日本のLNG調達に対するホルムズ危機の影響は、構造的には限定的とされてきた。LNGの中東依存度は約1割、ホルムズ海峡経由は輸入量の約6%(年約400万トン)にとどまり、電力・ガス各社は危機発生時点で約400万トン──ホルムズ経由LNGのほぼ1年分──の在庫を確保していた(資源エネルギー庁)。
それでも影響は着実に実体化しつつある。3月のLNGスポット急騰分は燃料費調整制度の算定期間に入り、早いケースでは6月請求分から電気料金への反映が始まっており、7〜8月に上昇幅が本格化する見通しだ。東京商工リサーチの6月調査では、回答企業の85.0%が資材・エネルギーの「調達量・価格のいずれかまたは両方に支障」と回答している。
小売電気事業者が今週から確認すべき3点
- 7月中下旬のスポット価格反転リスク:燃料市況の反発がJEPXに波及するタイムラグはこれまで2〜4週間程度。夏季ピーク需要(7月下旬〜8月)と重なる時期の再上昇シナリオを、調達計画に織り込んでおく必要がある
- 「停戦前提」で組んだポジションの点検:6月の価格急落局面でスポット比率を高めた、あるいは相対・先物の手当てを先送りした場合、その判断の前提はすでに失われている
- 制裁再発動の波及:7月10日の米制裁再発動により、イラン産原油の供給減少が原油市場全体のタイト化につながる可能性。LNG価格への二次波及も注視が必要
まとめ ── 「終結」も「封鎖」も、3週間で覆る
この49日間が示したのは、地政学イベントの「決着」を前提にした調達戦略の危うさだ。6月17日に戦争は公式に終わり、6月18日には海峡が開き、7月8日にはすべてが逆回転を始めた。

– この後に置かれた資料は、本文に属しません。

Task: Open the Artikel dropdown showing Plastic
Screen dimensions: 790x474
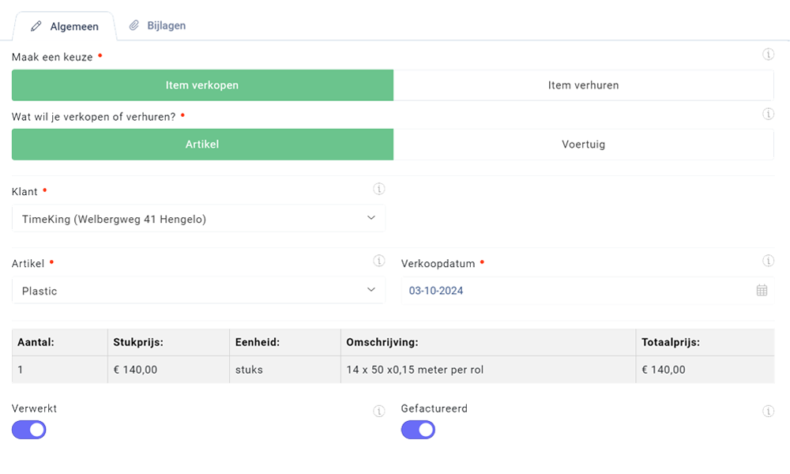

「終わったから大丈夫」も「封鎖されたから高止まり」も、どちらも数週間で覆った。
必要なのは、情勢の予測精度を上げることではなく、どちらに転んでも耐えられるポジションを常時把握しておくことだ。スポット・相対・先物の構成比、燃料費調整のタイムラグ、需要期のエクスポージャー──これらをリアルタイムで可視化できているかどうかが、次の急騰局面での明暗を分ける。